Presiden ke-6 RI, Susilo Bambang Yudhoyono (SBY), menceritakan kenangan terakhir bersama ibundanya, Siti Habibah, sebelum menghembuskan nafas terakhir pada pada Jumat (30/8) malam.
Saat itu, SBY sempat merasa khawatir ibundanya tak mengetahui sang istri, Ani Yudhoyono, telah lebih dahulu berpulang pada 1 Juni.
Apalagi, kata dia, komunikasinya dengan sang ibu kurang lancar karena kondisi kesehatan. Sehingga saat berada di ruang ICU, SBY berbisik kepada ibunya. Dia memberi tahu bahwa Ani Yudhoyono telah tiada.
"Sambil menangis saya tidak yakin, paling tidak i'm questioning, apakah ibunda saya ini betul-betul tahu, apakah istri (saya) sudah berpulang ke Rahmatullah, karena komunikasi kami sebelum masuk ICU selama satu-dua tahun ini, sudah tidak lancar. Saya khawatir kalau (Ibu) tidak tahu kalau Bu Ani sudah tidak ada," kata SBY di Puri Cikeas, Bogor, Sabtu (30/8).
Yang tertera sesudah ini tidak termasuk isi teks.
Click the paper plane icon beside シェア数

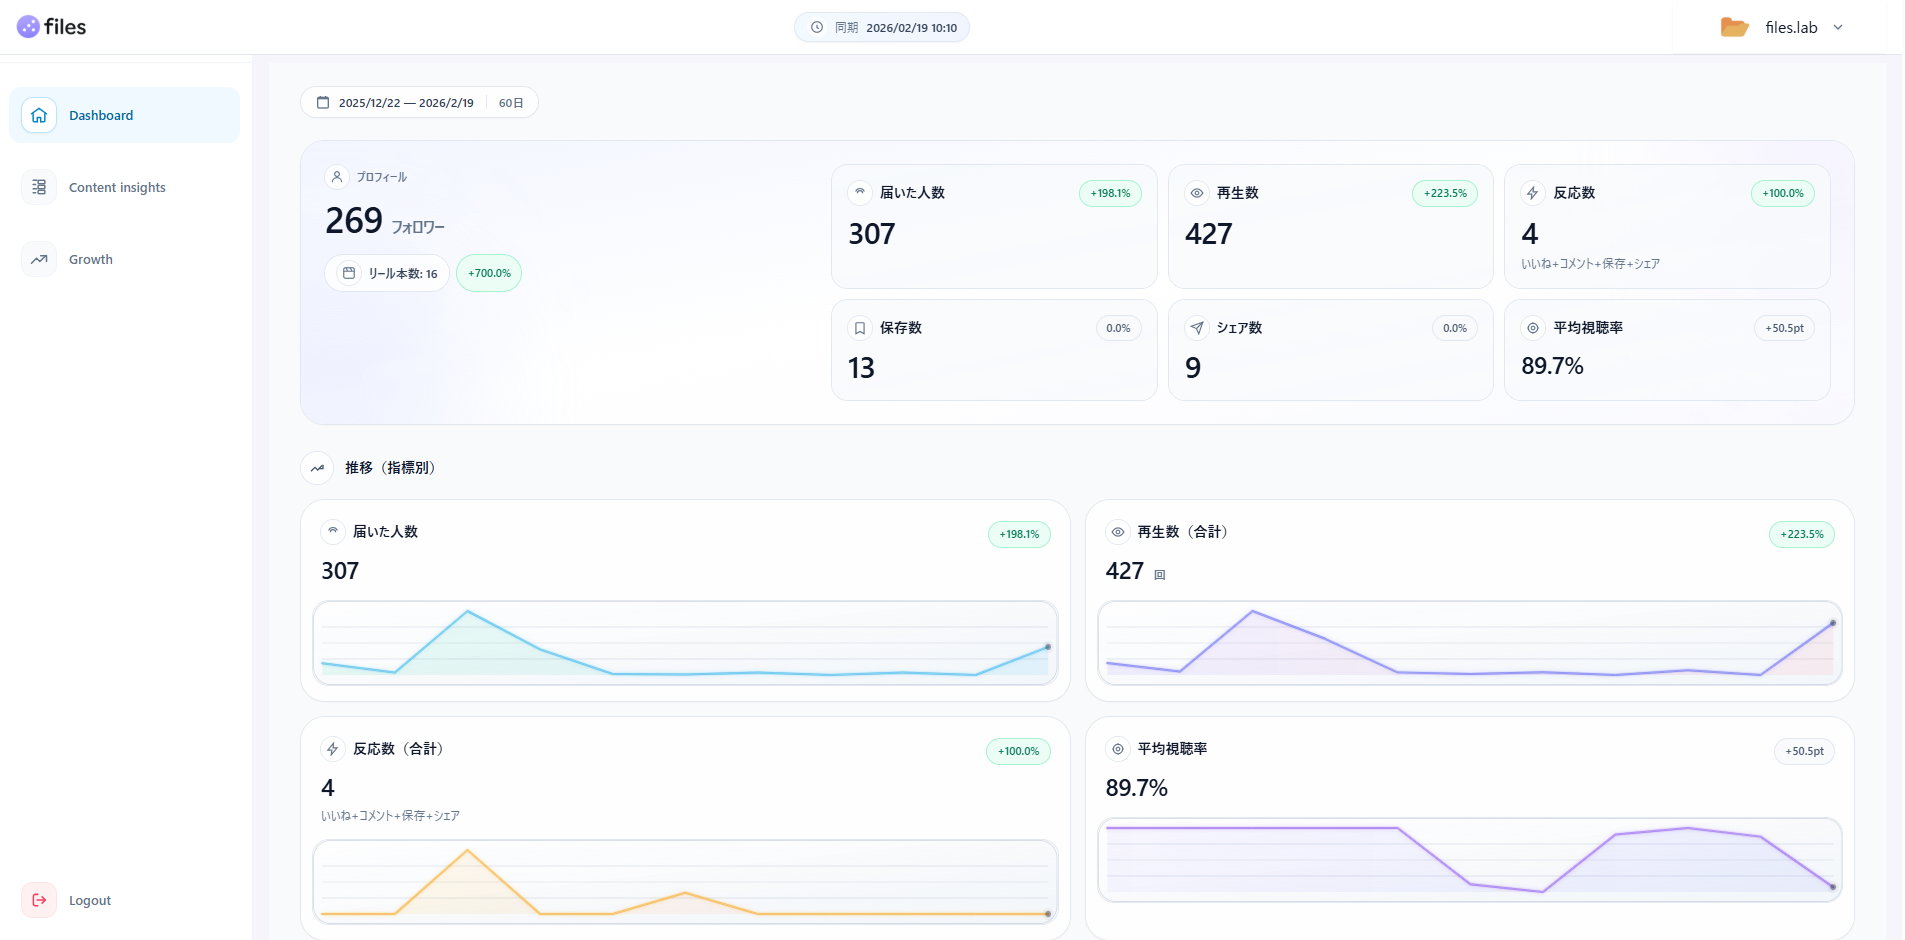1196,328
"Karena sudah tidak bisa bicara, hanya ketika saya membisikkan, air matanya keluar, mungkin jangan-jangan ibu bertanya-tanya ke mana Ani, karena biasanya mendampingi. Itulah tadi malam saya bisikan, 'Ibu, mamanya Agus, Memo, sudah berpulang ke Rahmatullah," lanjutnya.
Dalam kesempatan itu, SBY mengatakan meski telah tiada, Ani Yudhoyono tetap mencintai mertuanya itu. Ketum Demokrat itu ingin agar ibundanya memahami perasaan cinta orang terdekatnya.
"Tapi satu hal sampai akhir hayatnya memo sangat menyayangi ibu, menyayangi Eyang Siti Habibah. Saya bisikkan supaya mengerti betul bahwa orang terdekatnya pun sangat menyayanginya," tutur dia.
Selain itu, SBY mengatakan juga sempat menyampaikan permohonan maaf atas segala perbuatannya sebagai anak. Apalagi, ia merasa sang ibu memiliki andil besar terhadap karirnya sebagai seorang Presiden RI.
"Saya bisikan di telinga almarhum, lalu saya cium keningnya dan intinya pertama saya mohon maaf atas semua kesalahan selama ini, permohonan maaf setulus-tulusnya karena ibunda saya ini sebelum sakit, hampir tiap hari puasa dan tirakat. Barangkali saya mendapatkan peluang memimpin Indonesia di samping takdir dan pertolongan Allah, tirakat dari ibunda saya," tutupnya.